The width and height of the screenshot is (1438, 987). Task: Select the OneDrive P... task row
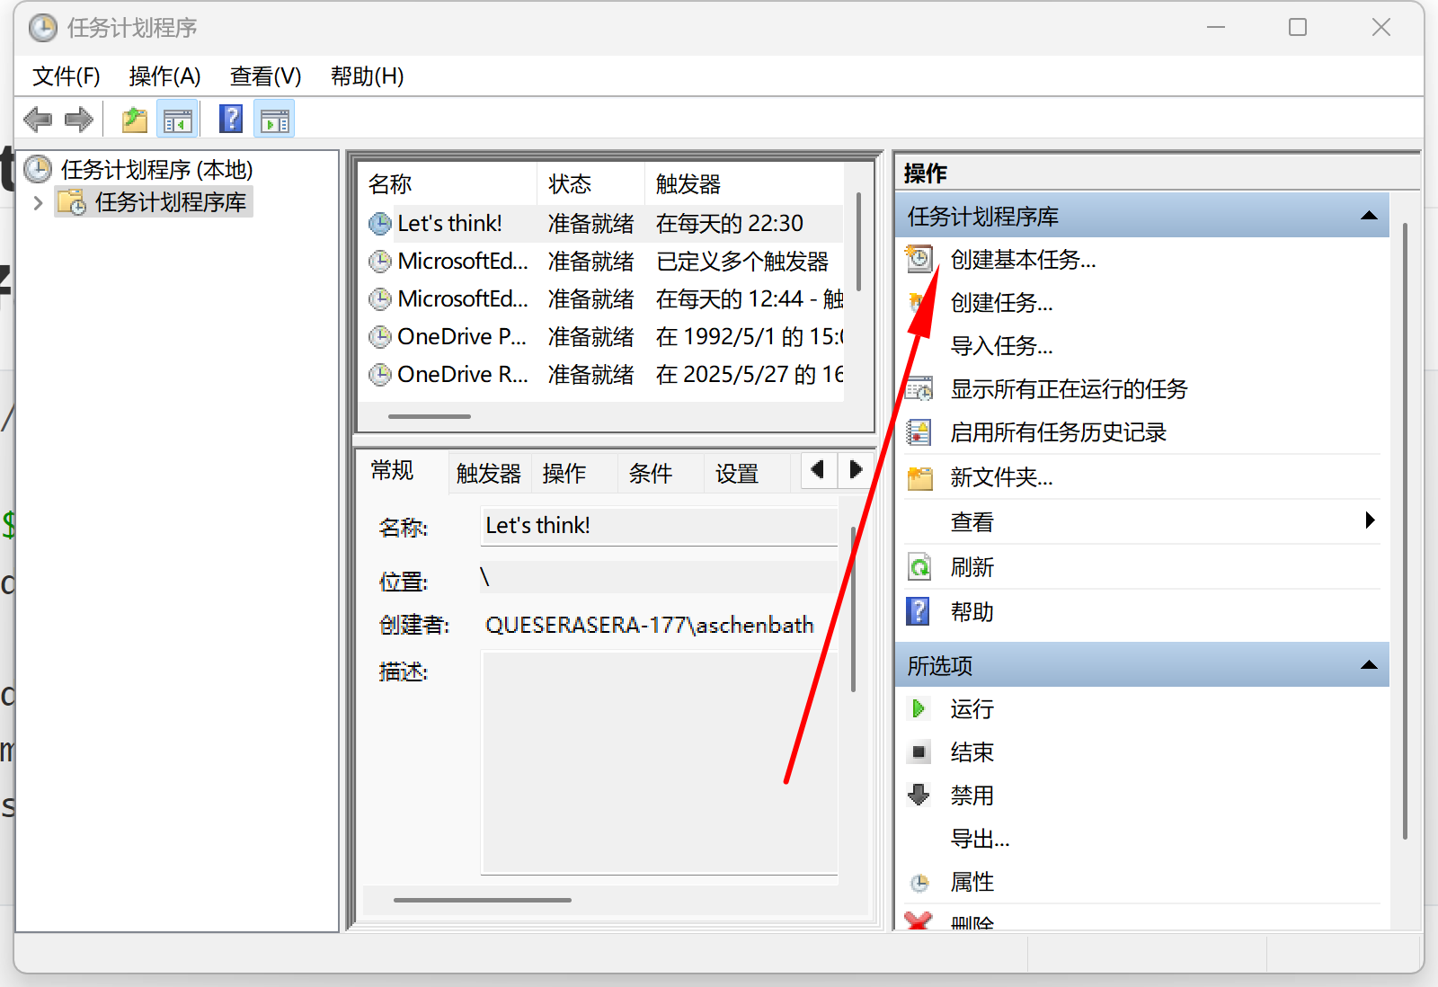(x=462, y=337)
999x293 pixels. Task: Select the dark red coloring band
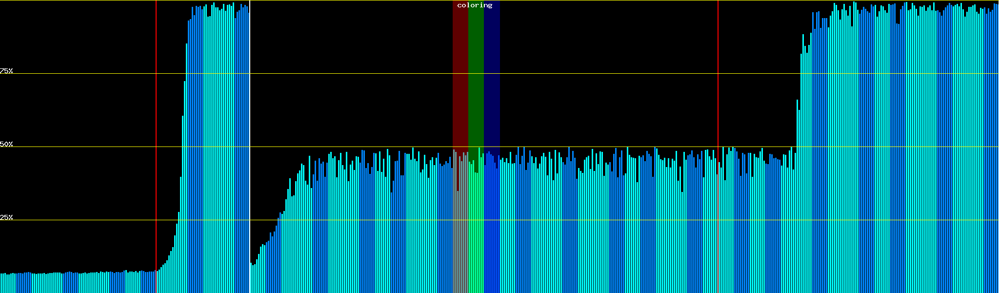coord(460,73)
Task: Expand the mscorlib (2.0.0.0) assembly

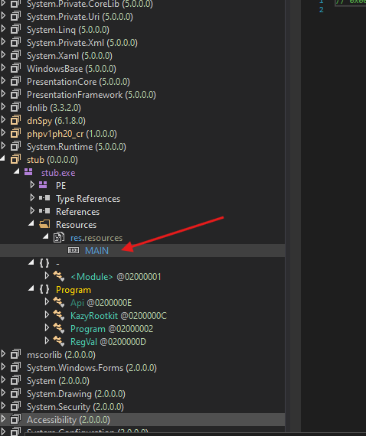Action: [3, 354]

____

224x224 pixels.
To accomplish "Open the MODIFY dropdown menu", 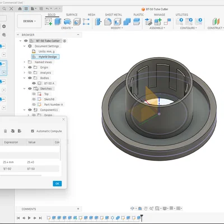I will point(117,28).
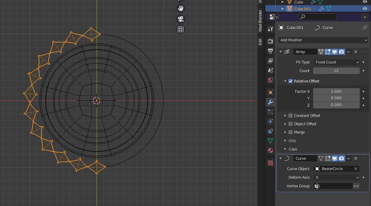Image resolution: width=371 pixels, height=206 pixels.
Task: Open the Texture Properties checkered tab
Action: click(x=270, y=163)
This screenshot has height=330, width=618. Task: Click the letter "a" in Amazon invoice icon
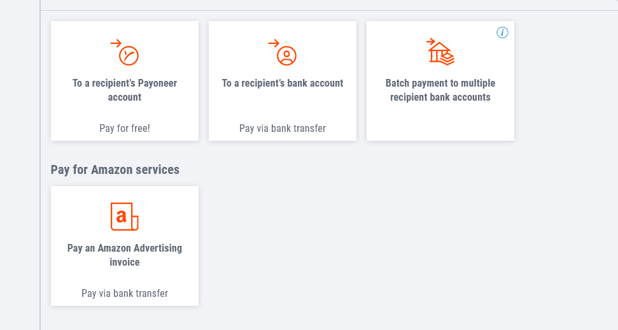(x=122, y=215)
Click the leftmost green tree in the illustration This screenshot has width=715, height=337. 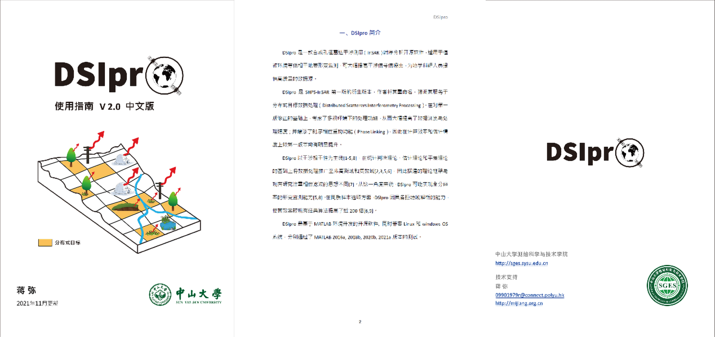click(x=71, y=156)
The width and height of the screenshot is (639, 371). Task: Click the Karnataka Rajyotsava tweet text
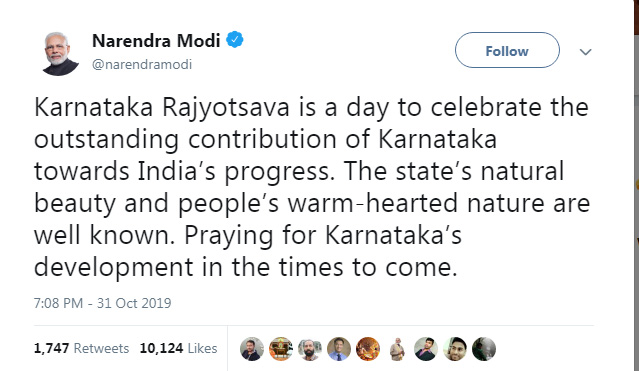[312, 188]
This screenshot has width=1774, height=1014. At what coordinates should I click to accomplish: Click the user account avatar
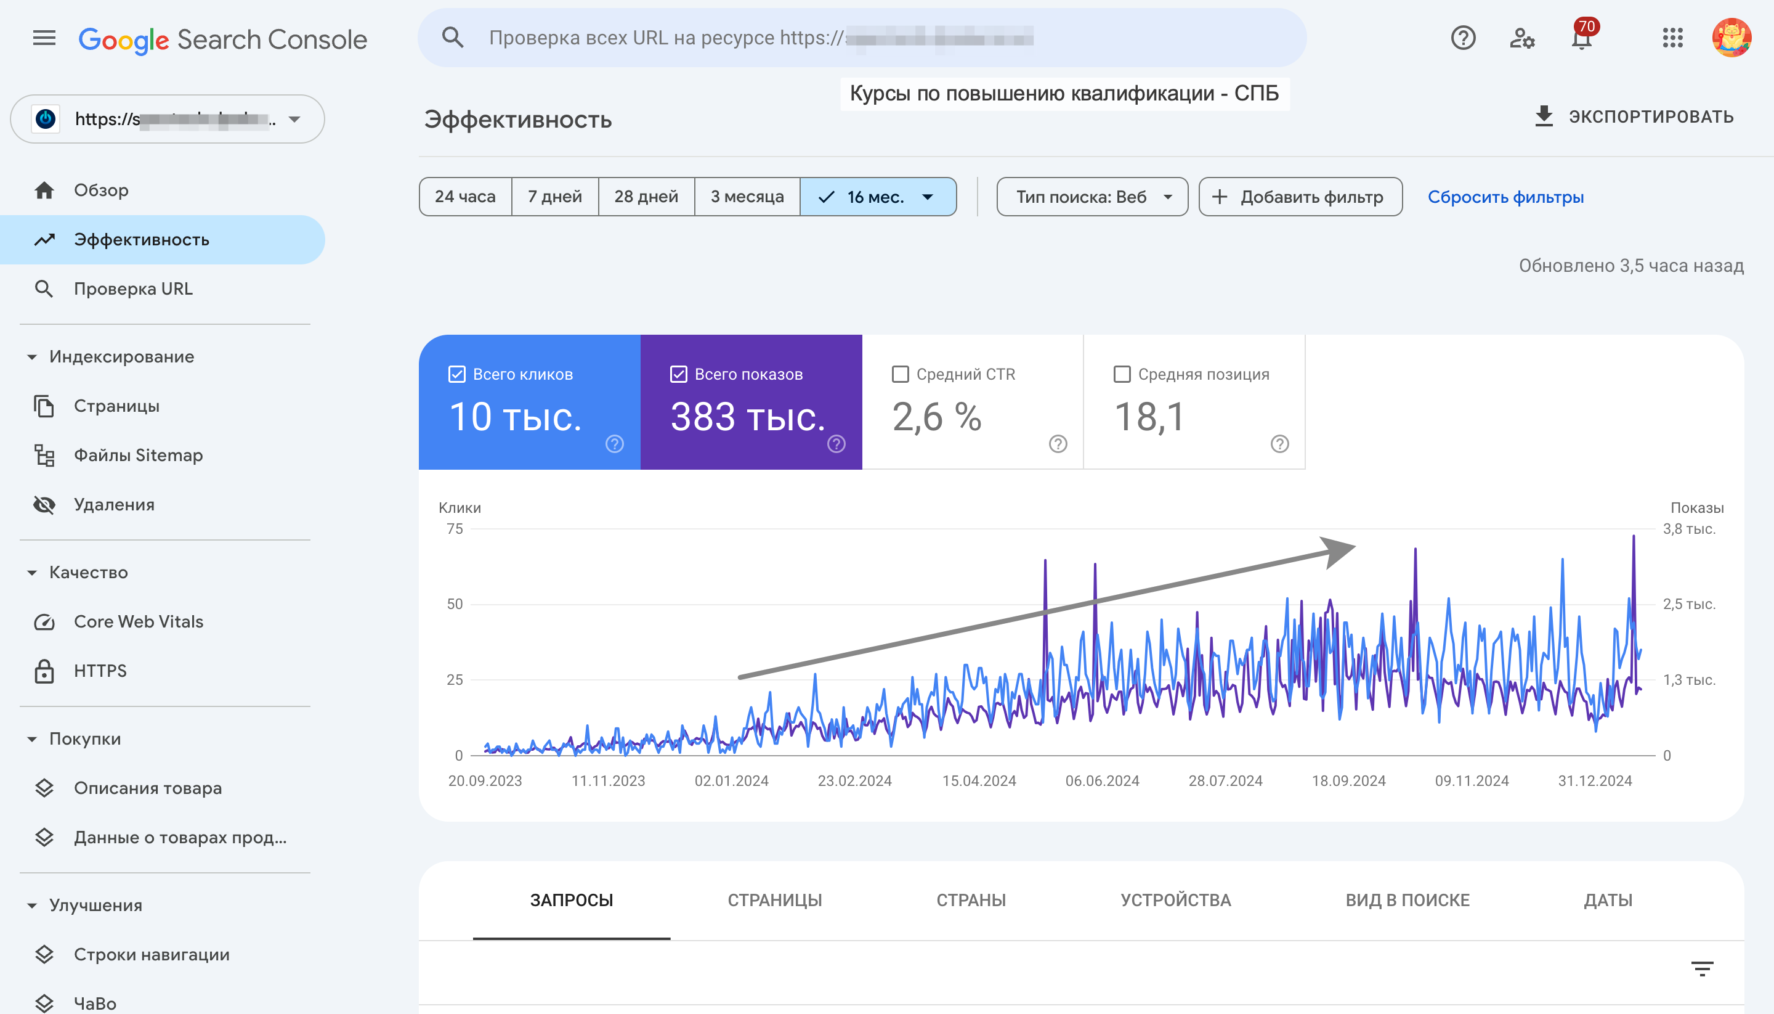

____

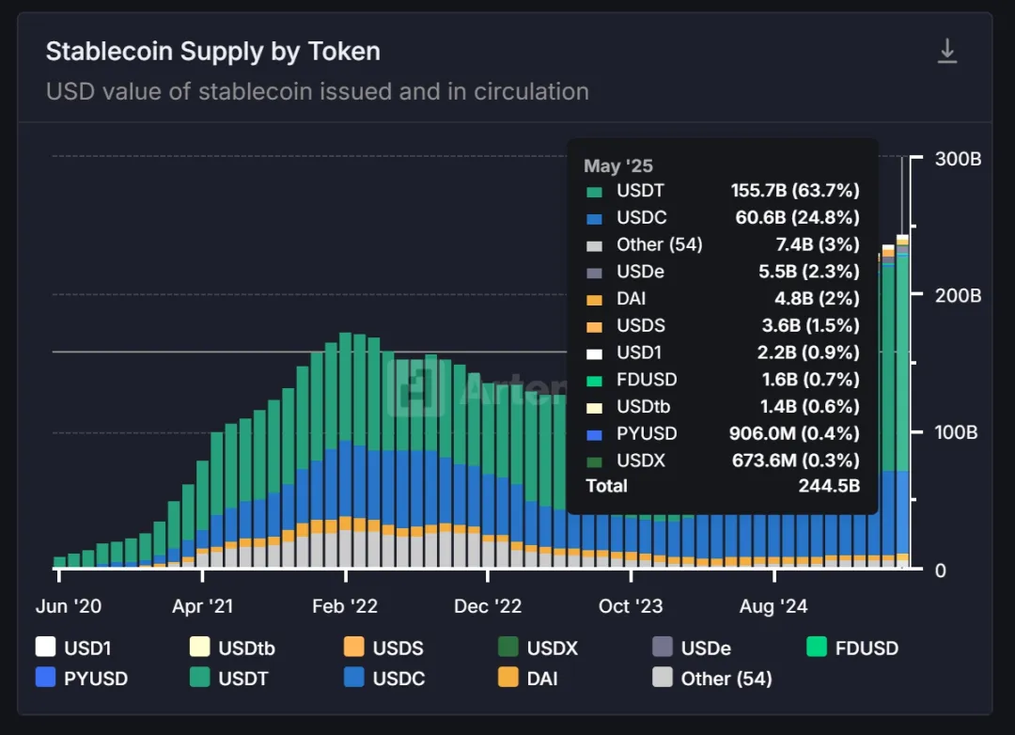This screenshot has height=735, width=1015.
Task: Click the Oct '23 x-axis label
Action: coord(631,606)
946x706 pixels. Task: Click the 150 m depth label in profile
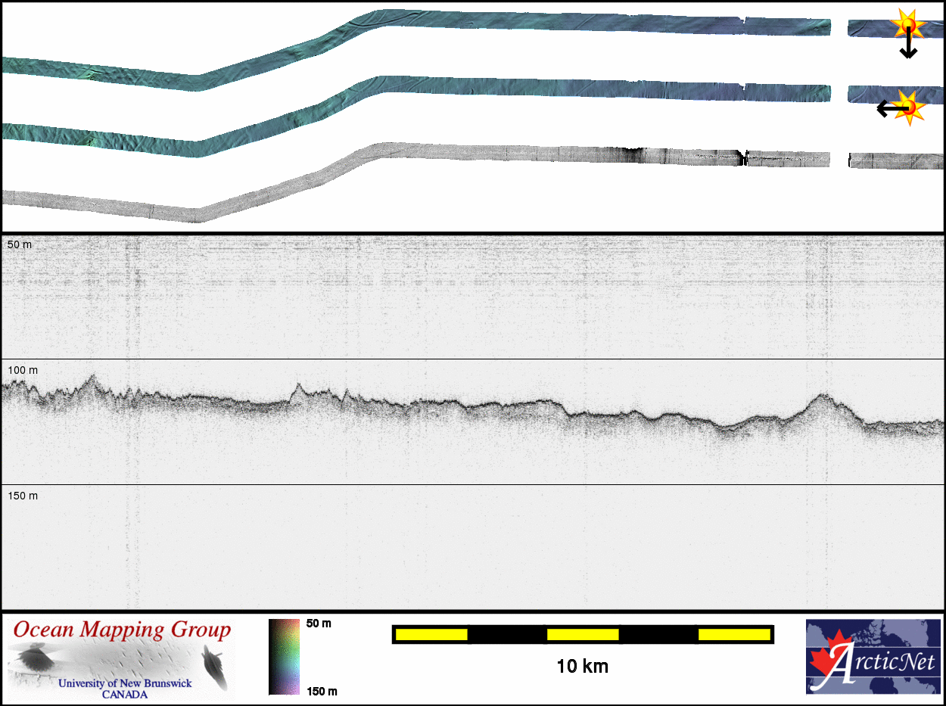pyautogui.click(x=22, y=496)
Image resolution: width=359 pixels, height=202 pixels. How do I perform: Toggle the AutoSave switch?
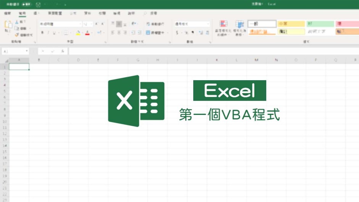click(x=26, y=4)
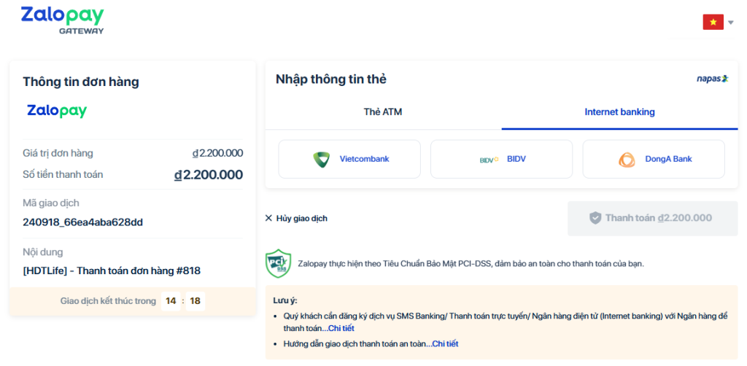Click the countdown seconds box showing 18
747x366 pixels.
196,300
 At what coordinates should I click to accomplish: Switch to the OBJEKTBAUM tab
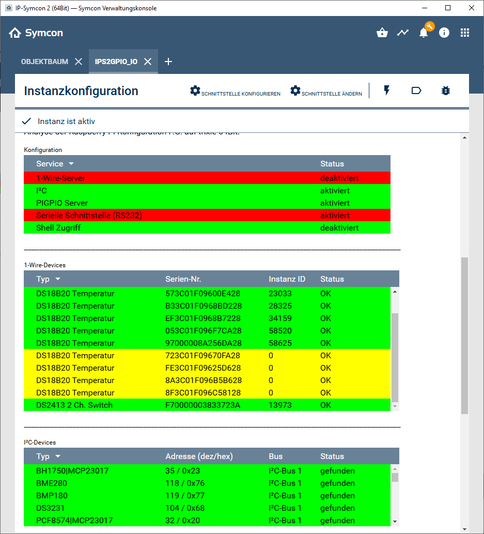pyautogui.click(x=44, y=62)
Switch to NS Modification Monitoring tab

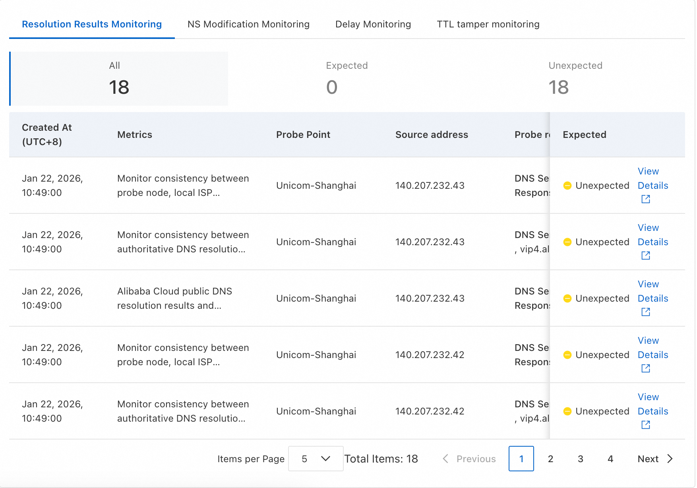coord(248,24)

____

Assignment: Copy word for word only the lines above from the one with "The width and height of the screenshot is (639, 371)." through the one with "This screenshot has width=1774, height=1014.". Leave pictures out.

Result of this exercise:
The width and height of the screenshot is (639, 371). Task: Click the Karnataka Rajyotsava tweet text
[312, 188]
This screenshot has width=1774, height=1014. At what coordinates should I click to accomplish: Click the user account avatar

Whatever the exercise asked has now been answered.